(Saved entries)
★ ★ ★ ★ ★ ★ ★

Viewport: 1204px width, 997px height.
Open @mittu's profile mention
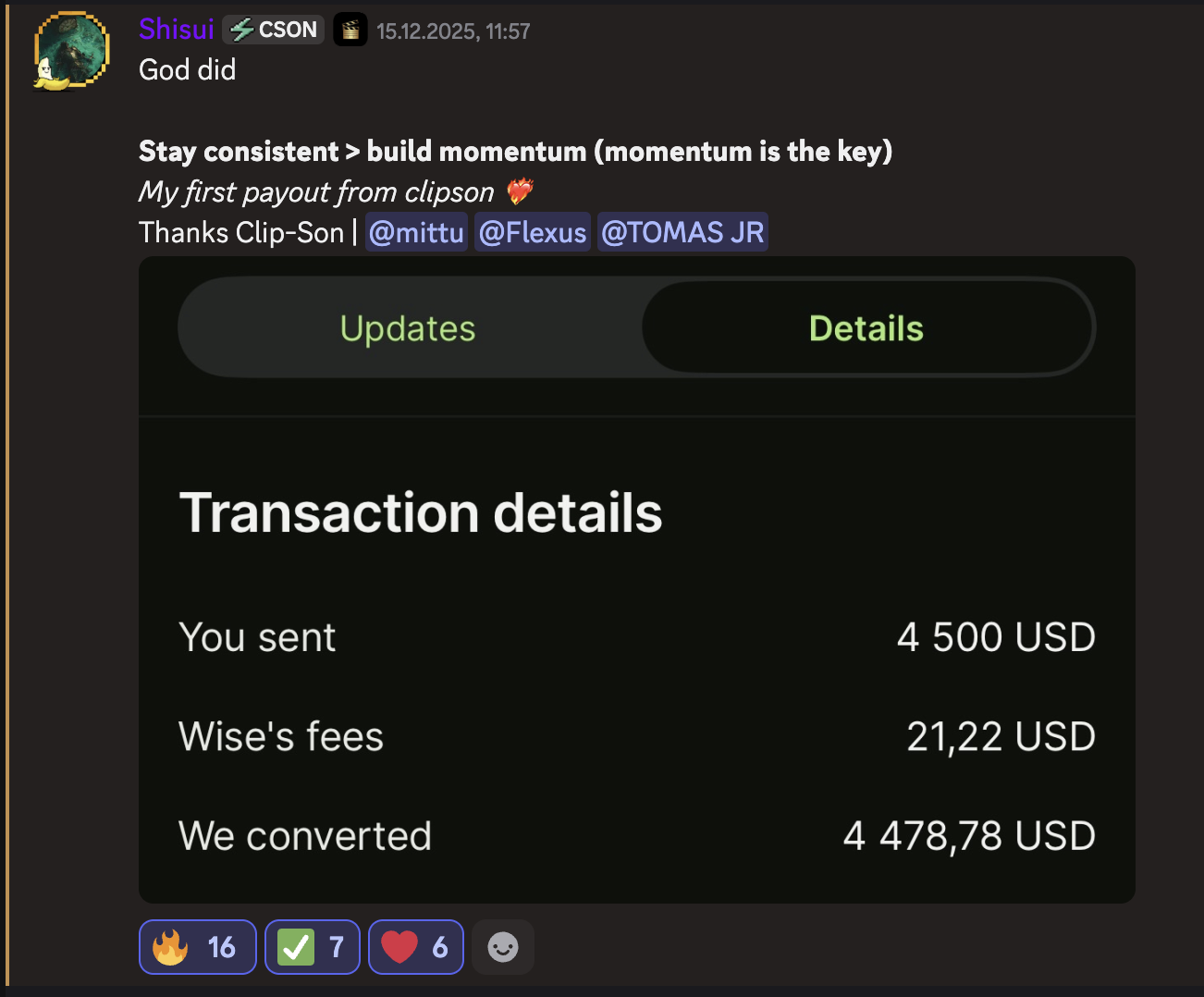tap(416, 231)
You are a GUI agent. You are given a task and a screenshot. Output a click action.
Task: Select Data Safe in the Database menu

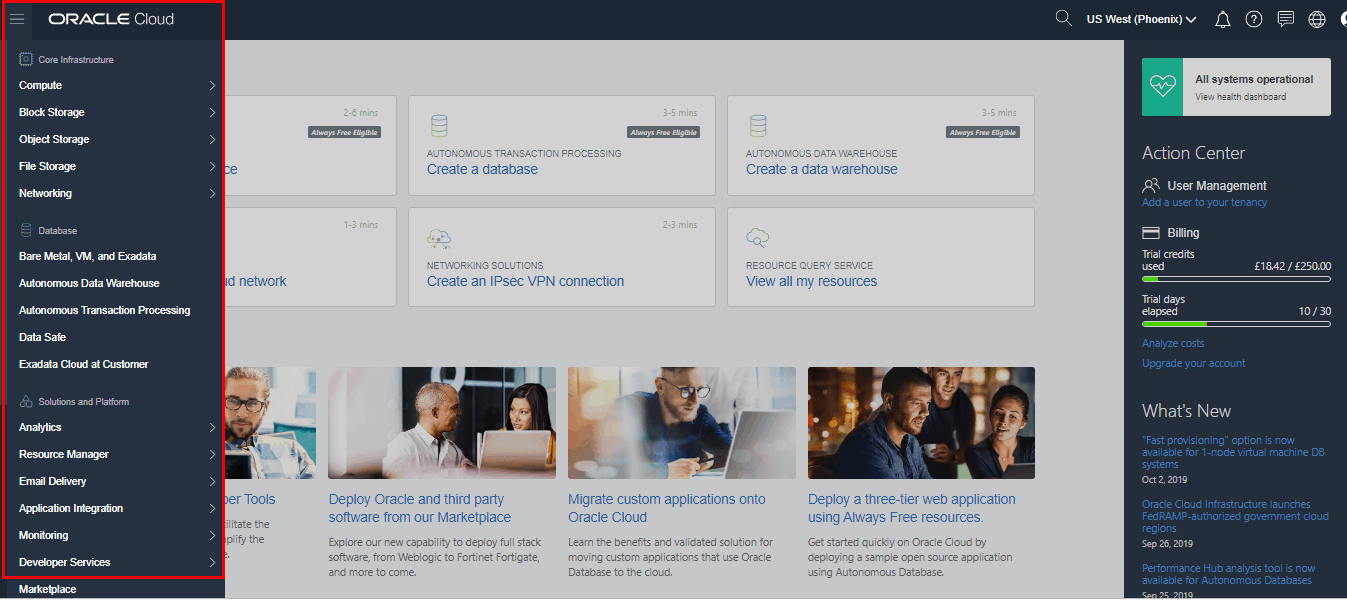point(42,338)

★ ★ ★ ★ ★ ★ ★

What to do:
An exact copy of the records above is required, leaving out the pictures.

Your solution:
Viewport: 1204px width, 997px height.
Open @mittu's profile mention
tap(416, 231)
You are a GUI agent. You are given a task and a screenshot. Output a click action.
Task: Select Data Safe in the Database menu

point(42,338)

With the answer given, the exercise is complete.